**Problem statement**
An exact repetition of all the entries that follow is required.

(Collected data)
━━━
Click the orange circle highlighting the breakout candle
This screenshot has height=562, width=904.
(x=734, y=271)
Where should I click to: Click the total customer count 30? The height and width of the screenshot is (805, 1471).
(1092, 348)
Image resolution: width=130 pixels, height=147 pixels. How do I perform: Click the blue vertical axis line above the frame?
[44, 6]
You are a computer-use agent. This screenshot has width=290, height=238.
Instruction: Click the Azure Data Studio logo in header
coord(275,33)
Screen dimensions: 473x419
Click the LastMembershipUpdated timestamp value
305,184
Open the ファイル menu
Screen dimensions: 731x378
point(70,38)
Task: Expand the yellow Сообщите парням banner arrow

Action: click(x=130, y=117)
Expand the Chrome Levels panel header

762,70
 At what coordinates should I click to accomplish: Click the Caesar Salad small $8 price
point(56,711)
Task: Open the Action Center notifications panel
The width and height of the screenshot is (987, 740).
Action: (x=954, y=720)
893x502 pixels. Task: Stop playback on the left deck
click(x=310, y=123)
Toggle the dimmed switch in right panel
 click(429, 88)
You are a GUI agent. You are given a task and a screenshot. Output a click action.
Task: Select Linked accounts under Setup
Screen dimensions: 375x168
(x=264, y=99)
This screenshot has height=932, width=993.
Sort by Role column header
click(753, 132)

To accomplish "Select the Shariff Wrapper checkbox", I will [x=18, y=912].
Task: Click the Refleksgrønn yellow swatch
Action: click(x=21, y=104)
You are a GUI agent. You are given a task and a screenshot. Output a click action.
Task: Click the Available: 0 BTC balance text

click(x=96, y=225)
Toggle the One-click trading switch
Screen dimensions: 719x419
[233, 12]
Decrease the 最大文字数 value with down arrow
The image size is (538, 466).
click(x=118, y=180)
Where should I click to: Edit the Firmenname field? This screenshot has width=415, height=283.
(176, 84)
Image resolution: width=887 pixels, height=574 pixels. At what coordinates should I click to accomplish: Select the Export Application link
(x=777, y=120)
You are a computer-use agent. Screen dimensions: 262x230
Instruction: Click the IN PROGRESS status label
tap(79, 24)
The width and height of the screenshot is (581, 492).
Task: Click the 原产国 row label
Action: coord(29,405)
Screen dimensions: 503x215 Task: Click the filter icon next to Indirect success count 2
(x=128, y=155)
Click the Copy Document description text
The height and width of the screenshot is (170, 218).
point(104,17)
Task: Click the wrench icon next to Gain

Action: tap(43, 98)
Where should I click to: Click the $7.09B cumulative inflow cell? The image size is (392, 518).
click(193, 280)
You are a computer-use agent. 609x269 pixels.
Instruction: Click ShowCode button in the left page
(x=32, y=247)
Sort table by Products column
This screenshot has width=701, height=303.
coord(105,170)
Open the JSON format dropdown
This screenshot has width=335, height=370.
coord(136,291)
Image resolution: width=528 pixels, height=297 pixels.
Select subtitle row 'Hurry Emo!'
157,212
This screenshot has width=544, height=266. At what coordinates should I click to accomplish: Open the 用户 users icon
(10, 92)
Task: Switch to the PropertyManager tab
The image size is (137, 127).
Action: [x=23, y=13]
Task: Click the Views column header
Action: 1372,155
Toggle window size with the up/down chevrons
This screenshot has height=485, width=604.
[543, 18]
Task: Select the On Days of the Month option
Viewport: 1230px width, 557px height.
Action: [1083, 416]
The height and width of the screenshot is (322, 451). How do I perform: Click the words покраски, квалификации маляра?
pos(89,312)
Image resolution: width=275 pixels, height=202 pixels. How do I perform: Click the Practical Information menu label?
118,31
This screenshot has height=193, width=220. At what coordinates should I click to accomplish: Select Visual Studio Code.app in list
━━━
**Exercise output**
Click the orange circle highlighting the breakout candle
This screenshot has height=562, width=904.
(x=734, y=271)
Where should I click to: Click the total customer count 30? The height and width of the screenshot is (805, 1471).
(1092, 348)
Image resolution: width=130 pixels, height=147 pixels. How do I perform: Click the blue vertical axis line above the frame?
[44, 6]
You are a computer-use agent. This screenshot has width=290, height=238.
Instruction: Click the Azure Data Studio logo in header
coord(275,33)
Screen dimensions: 473x419
Click the LastMembershipUpdated timestamp value
305,184
Open the ファイル menu
Screen dimensions: 731x378
point(70,38)
Task: Expand the yellow Сообщите парням banner arrow

Action: click(x=130, y=117)
Expand the Chrome Levels panel header

762,70
 At what coordinates should I click to accomplish: Click the Caesar Salad small $8 price
point(56,711)
Task: Open the Action Center notifications panel
The width and height of the screenshot is (987, 740).
Action: (x=954, y=720)
893x502 pixels. Task: Stop playback on the left deck
click(x=310, y=123)
Toggle the dimmed switch in right panel
 click(429, 88)
You are a GUI agent. You are given a task and a screenshot. Output a click action.
Task: Select Linked accounts under Setup
Screen dimensions: 375x168
(x=264, y=99)
This screenshot has height=932, width=993.
Sort by Role column header
click(753, 132)

To accomplish "Select the Shariff Wrapper checkbox", I will [x=18, y=912].
Task: Click the Refleksgrønn yellow swatch
Action: click(x=21, y=104)
You are a GUI agent. You are given a task and a screenshot. Output a click action.
Task: Click the Available: 0 BTC balance text

click(x=96, y=225)
Toggle the One-click trading switch
Screen dimensions: 719x419
[233, 12]
Decrease the 最大文字数 value with down arrow
The image size is (538, 466).
click(x=118, y=180)
Where should I click to: Edit the Firmenname field? This screenshot has width=415, height=283.
(176, 84)
Image resolution: width=887 pixels, height=574 pixels. At what coordinates should I click to accomplish: Select the Export Application link
(x=777, y=120)
You are a computer-use agent. Screen dimensions: 262x230
Instruction: Click the IN PROGRESS status label
tap(79, 24)
The width and height of the screenshot is (581, 492).
Task: Click the 原产国 row label
Action: coord(29,405)
Screen dimensions: 503x215 Task: Click the filter icon next to Indirect success count 2
(x=128, y=155)
Click the Copy Document description text
The height and width of the screenshot is (170, 218).
point(104,17)
Task: Click the wrench icon next to Gain

Action: tap(43, 98)
Where should I click to: Click the $7.09B cumulative inflow cell? The image size is (392, 518).
click(193, 280)
You are a computer-use agent. 609x269 pixels.
Instruction: Click ShowCode button in the left page
(x=32, y=247)
Sort table by Products column
This screenshot has width=701, height=303.
coord(105,170)
Open the JSON format dropdown
This screenshot has width=335, height=370.
coord(136,291)
Image resolution: width=528 pixels, height=297 pixels.
Select subtitle row 'Hurry Emo!'
157,212
This screenshot has width=544, height=266. At what coordinates should I click to accomplish: Open the 用户 users icon
(10, 92)
Task: Switch to the PropertyManager tab
The image size is (137, 127).
Action: [x=23, y=13]
Task: Click the Views column header
Action: 1372,155
Toggle window size with the up/down chevrons
This screenshot has height=485, width=604.
[543, 18]
Task: Select the On Days of the Month option
Viewport: 1230px width, 557px height.
Action: [1083, 416]
The height and width of the screenshot is (322, 451). How do I perform: Click the words покраски, квалификации маляра?
pos(89,312)
Image resolution: width=275 pixels, height=202 pixels. How do I perform: Click the Practical Information menu label?
118,31
This screenshot has height=193, width=220. At what coordinates should I click to accomplish: Select Visual Studio Code.app in list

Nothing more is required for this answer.